Friday, April 13, 2007

Save Ferris

At first glance, the Baltimore Ravens 2007 regular season schedule has the looks of a masterpiece.

Four nationally televised games – two live from our Charming City. Three west-coast road trips separated by a minimum of four weeks each. A mid-season bye. A visit to Buffalo before Thanksgiving and trips to Sun Diego and the Sunshine State long after the turkey has been carved. Of course, looks can be deceiving.

Consider the scene from Ferris Bueller’s Day Off at the Art Institute of Chicago. Cameron is burning a hole in the canvas of a Seurat painting made up of thousands of tiny dots that when viewed from afar, compose a picturesque scene along the banks of the River Seine. But as Cameron comes to realize, when you look a little deeper, things aren’t exactly as they appear.


The trees don’t really have leaves on them. Ferris isn’t the Sausage King of Chicago. And the Ravens have to play three of the top four seeds from last year’s AFC playoffs – in a row!
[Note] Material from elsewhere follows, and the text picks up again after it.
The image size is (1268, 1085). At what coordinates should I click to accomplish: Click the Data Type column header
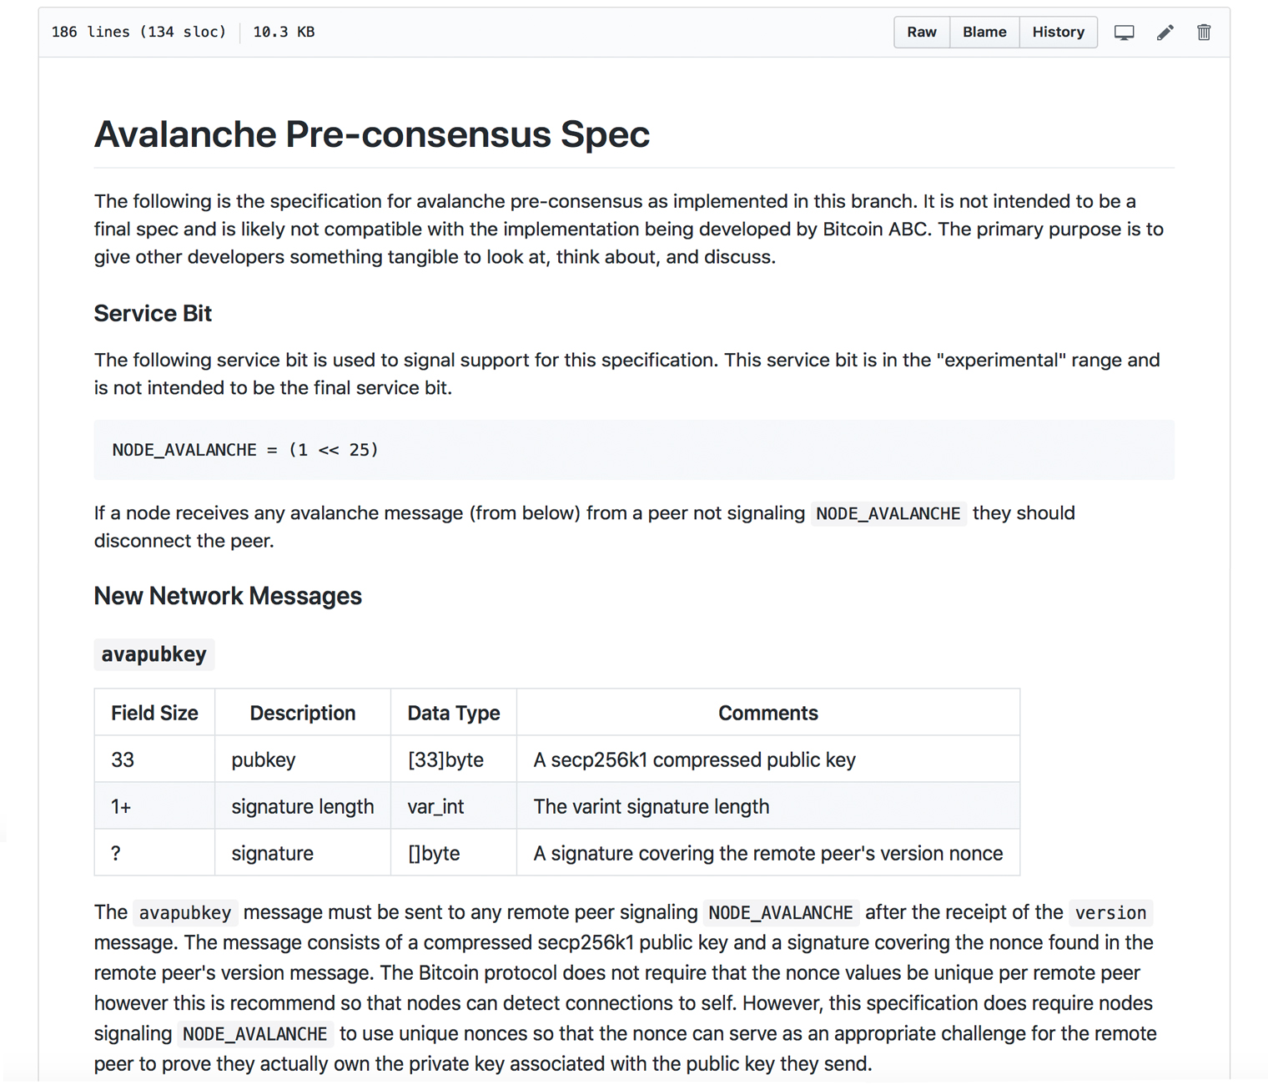[x=453, y=713]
Seriously, this is a good comparison. The title of the painting in the movie is actually “Sunday Afternoon on the Island of La Grande Jatte”. Of course if it was called “Sunday Afternoon on the Field of Lambeau” it would be dead-on, but this is close enough.

So what happens when you look at the tiny dots that connect to form a seventeen-week season?

First, seven straight games to start the year against teams that finished at .500 or below in 2006. Look deeper, however, and you see that this stretch includes back-to-back road trips against some of our former feathered friends in Cleveland and San Francisco, who always seem to pack an extra punch when they line-up against the men in purple.

Next, fifteen days off before a divisional dual with the Steelers on Monday Night Football. Look deeper, however, and you will see that Pittsburgh will be celebrating their 75th Anniversary that evening and are likely to line ‘The Bus’ up in the backfield with Bradshaw under center.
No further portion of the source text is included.